What you should do:
Output the full listing exactly, character for character.

The input:
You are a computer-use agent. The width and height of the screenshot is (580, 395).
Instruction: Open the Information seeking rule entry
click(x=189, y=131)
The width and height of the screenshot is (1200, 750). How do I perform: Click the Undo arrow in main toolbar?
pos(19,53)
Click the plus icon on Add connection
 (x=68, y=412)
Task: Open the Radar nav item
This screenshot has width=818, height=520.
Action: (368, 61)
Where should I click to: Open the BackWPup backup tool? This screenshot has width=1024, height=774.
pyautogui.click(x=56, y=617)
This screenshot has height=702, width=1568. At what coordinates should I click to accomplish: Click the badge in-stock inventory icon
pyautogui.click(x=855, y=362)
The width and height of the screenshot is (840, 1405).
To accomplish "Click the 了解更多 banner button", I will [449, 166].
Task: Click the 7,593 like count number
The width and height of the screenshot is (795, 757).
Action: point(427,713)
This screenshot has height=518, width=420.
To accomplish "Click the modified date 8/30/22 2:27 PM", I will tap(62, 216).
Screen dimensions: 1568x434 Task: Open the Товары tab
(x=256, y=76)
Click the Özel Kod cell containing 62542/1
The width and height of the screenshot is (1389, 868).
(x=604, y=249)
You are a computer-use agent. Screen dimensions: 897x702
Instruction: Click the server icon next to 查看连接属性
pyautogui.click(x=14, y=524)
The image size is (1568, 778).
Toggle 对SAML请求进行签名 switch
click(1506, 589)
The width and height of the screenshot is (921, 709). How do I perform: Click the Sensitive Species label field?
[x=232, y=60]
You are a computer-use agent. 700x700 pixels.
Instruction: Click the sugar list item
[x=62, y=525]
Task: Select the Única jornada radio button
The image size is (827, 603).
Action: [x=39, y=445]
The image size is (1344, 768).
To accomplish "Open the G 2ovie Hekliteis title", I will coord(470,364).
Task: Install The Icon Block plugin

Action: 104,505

Solution to this exercise:
You are a computer-use agent. The width and height of the screenshot is (580, 395).
Instruction: Open the Information seeking rule entry
click(x=189, y=131)
The width and height of the screenshot is (1200, 750). How do I perform: Click the Undo arrow in main toolbar?
pos(19,53)
Click the plus icon on Add connection
 (x=68, y=412)
Task: Open the Radar nav item
This screenshot has width=818, height=520.
Action: (368, 61)
Where should I click to: Open the BackWPup backup tool? This screenshot has width=1024, height=774.
pyautogui.click(x=56, y=617)
This screenshot has height=702, width=1568. At what coordinates should I click to accomplish: Click the badge in-stock inventory icon
pyautogui.click(x=855, y=362)
The width and height of the screenshot is (840, 1405).
To accomplish "Click the 了解更多 banner button", I will [449, 166].
Task: Click the 7,593 like count number
The width and height of the screenshot is (795, 757).
Action: point(427,713)
This screenshot has height=518, width=420.
To accomplish "Click the modified date 8/30/22 2:27 PM", I will tap(62, 216).
Screen dimensions: 1568x434 Task: Open the Товары tab
(x=256, y=76)
Click the Özel Kod cell containing 62542/1
The width and height of the screenshot is (1389, 868).
(x=604, y=249)
You are a computer-use agent. Screen dimensions: 897x702
Instruction: Click the server icon next to 查看连接属性
pyautogui.click(x=14, y=524)
The image size is (1568, 778).
Toggle 对SAML请求进行签名 switch
click(1506, 589)
The width and height of the screenshot is (921, 709). How do I perform: Click the Sensitive Species label field?
[x=232, y=60]
You are a computer-use agent. 700x700 pixels.
Instruction: Click the sugar list item
[x=62, y=525]
Task: Select the Única jornada radio button
The image size is (827, 603).
Action: [x=39, y=445]
The image size is (1344, 768).
To accomplish "Open the G 2ovie Hekliteis title", I will coord(470,364).
Task: Install The Icon Block plugin

Action: 104,505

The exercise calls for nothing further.